Riportella had just switched phone plans, so she had a spare phone and decided to give it to the woman.
“I couldn’t communicate about things that were going on. And this really ended up being a lifeline for me to get out of an abusive relationship,” said the woman, 45, who lives in suburban Boston and asked not to be identified for safety reasons.
The woman told CNN her alleged abuser was monitoring her phone at the time and she had no other way to let her friends and family know what she was going through.
But thanks to Riportella, “I was able to completely shut down the phone I had through him and reach out to domestic abuse shelters,” she said. The woman said she has since left her boyfriend.
After Riportella gave the woman the phone, she had a eureka moment: why not provide a similar resource to others?

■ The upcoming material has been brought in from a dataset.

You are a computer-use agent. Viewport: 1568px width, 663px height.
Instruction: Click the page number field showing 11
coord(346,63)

Elizabeth LaRosee, a community programs director who works with abused women in nearby Randolph, Massachusetts, said she heard about Riportella’s initiative last year and got a phone kit from her.
LaRosee said she gave the phone to an abused woman whose phone was tied to her husband’s account. The woman used the secret phone to access emergency housing and other services and has since left her husband, LaRosee said.

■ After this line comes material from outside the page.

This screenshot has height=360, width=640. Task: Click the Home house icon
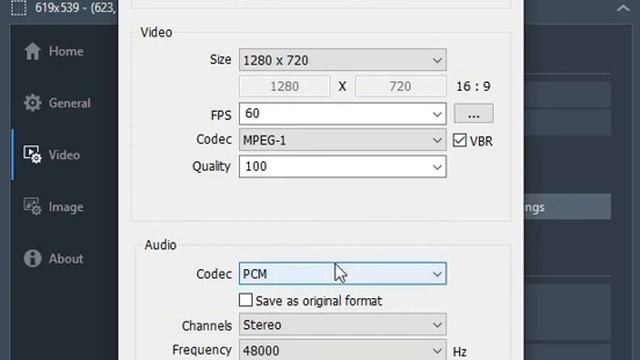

“Domestic violence survivors are oftentimes in situations where they do not have access to communication with the outside world,” LaRosee said. “They are basically held captive financially and are unable to get away from their abusers because of that.”
Abusers can use digital devices to control and intimidate
Statistics suggest Riportella has tackled a pervasive problem.
In the United States, one in four women have experienced “severe intimate partner” violence, according to the National Coalition Against Domestic Violence.
Advocacy groups have described the killing of US women by men they know as “a silent epidemic.”
Experts say many abusers use technology to control, stalk and intimidate their victims.
Erica Olsen, safety net senior director of the National Network to End Domestic Violence, told CNN that technology-facilitated abuse happens in 97% of intimate partner abuse cases.
“It’s important for survivors to connect with local victim service providers for thorough safety planning that looks at ways the survivor may rely on technology for communication,” she said.
Red flags for digital domestic abuse include when a partner dictates whom you can befriend on social media, uses a phone to track your whereabouts and looks through your phone to see who you’re communicating with, according to the National Domestic Violence Hotline.
Riportella said she faced similar controlling behavior about a decade ago. Her boyfriend at the time went through her phone to examine her messages, leaving her isolated and terrified of reaching out for help, she said.
“There’s a lot of stigma attached to being in a violent relationship … I felt very stupid because I didn’t know what to do, and I was afraid that if I did one thing there’d be consequences,” she said.
She said she eventually left her boyfriend and is now married to a supportive man.
Riportella said she understands that access to a phone is just part of the equation when it comes to escaping domestic violence.
“It’s not just a matter of having resources. It’s a matter of being able to overcome the mind trap that you’re in when you’re in a controlling relationship,” she said.
Riportella’s initiative has been slow to get underway, but she’s raising money via GoFundMe and through other sources, and hopes to expand her effort to serve more victims. Thanks to recent media attention, she said she’s hearing from abused women who contact her through the BiblioUnderground website.
Riportella said her long-term goal is to team up with shelters and other organizations to deliver phone kits directly to those in need.
“Right now it’s kind of an underground thing, but I’m trying to get more organized,” she said.
She hopes that access to secure phones will empower more women to stand up for themselves and share their stories of abuse with people they trust.
To encourage herself and others, she’s plastered empowering messages on the walls in her office.
One reads: “Nothing is to be feared. It’s only to be understood.”